RECORDS SHOWN
#####
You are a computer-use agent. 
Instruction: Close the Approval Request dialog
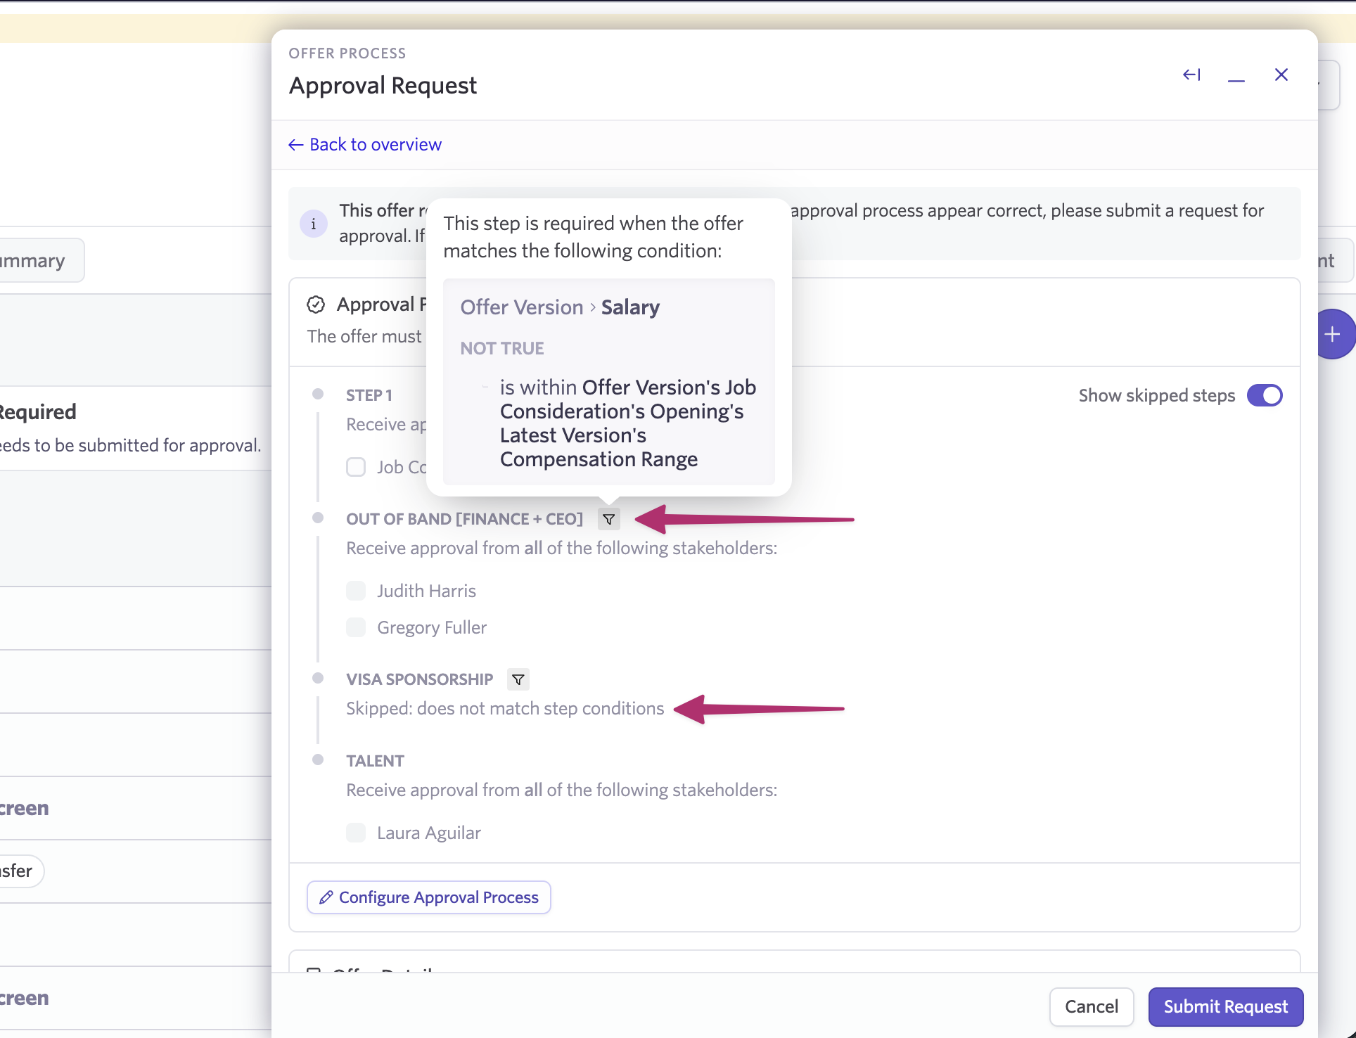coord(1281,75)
#####
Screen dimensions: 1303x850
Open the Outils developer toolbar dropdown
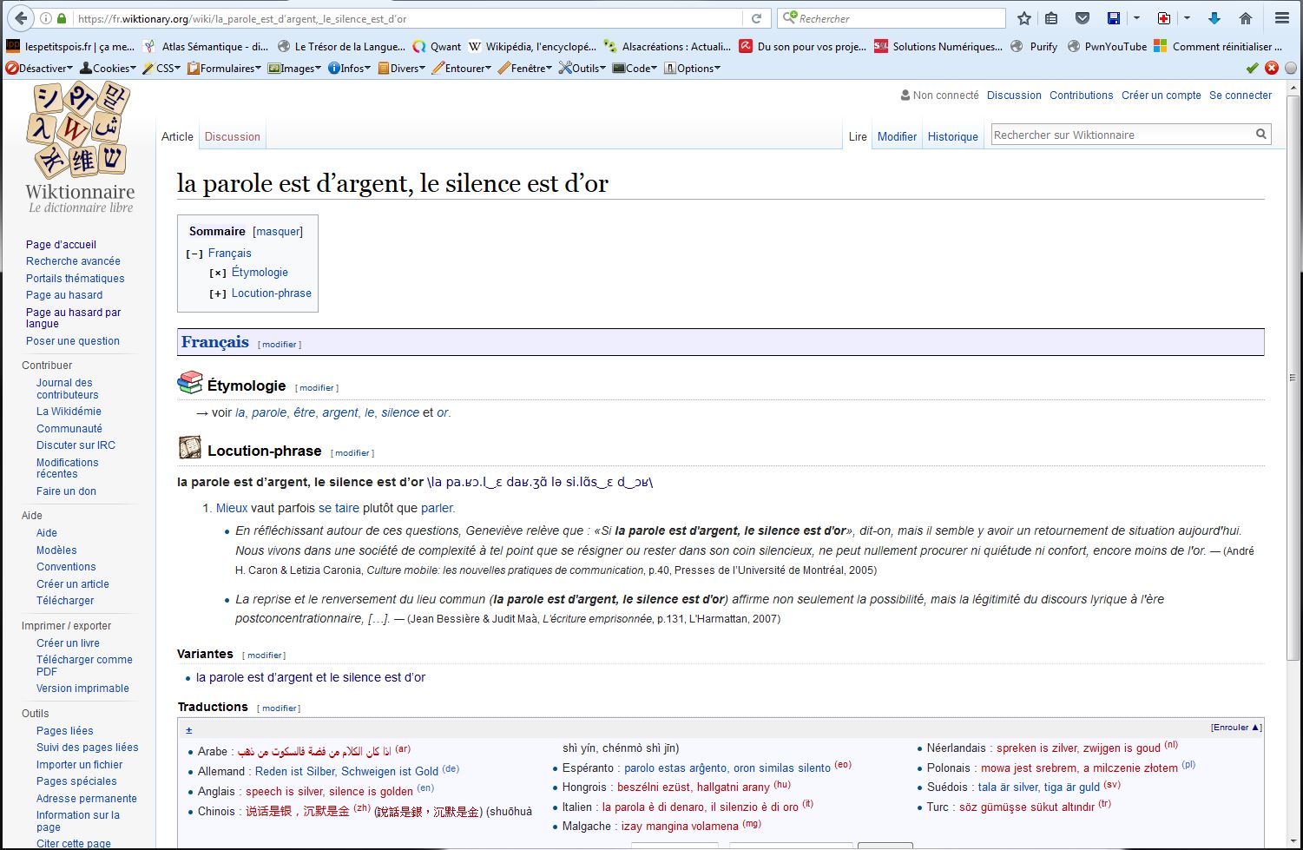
#####
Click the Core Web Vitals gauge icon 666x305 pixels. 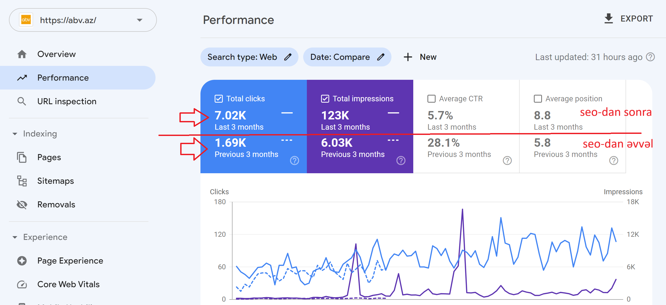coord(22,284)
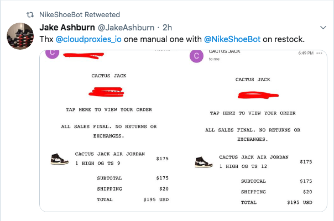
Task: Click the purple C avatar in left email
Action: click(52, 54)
#####
WHAT IS ASKED
Reproduce verbatim the lines from the one containing "You are a computer-use agent." to the one containing "coord(1281,75)", including both, and omit the pictures.

EXPECTED OUTPUT
You are a computer-use agent. 
Instruction: Close the Approval Request dialog
coord(1281,75)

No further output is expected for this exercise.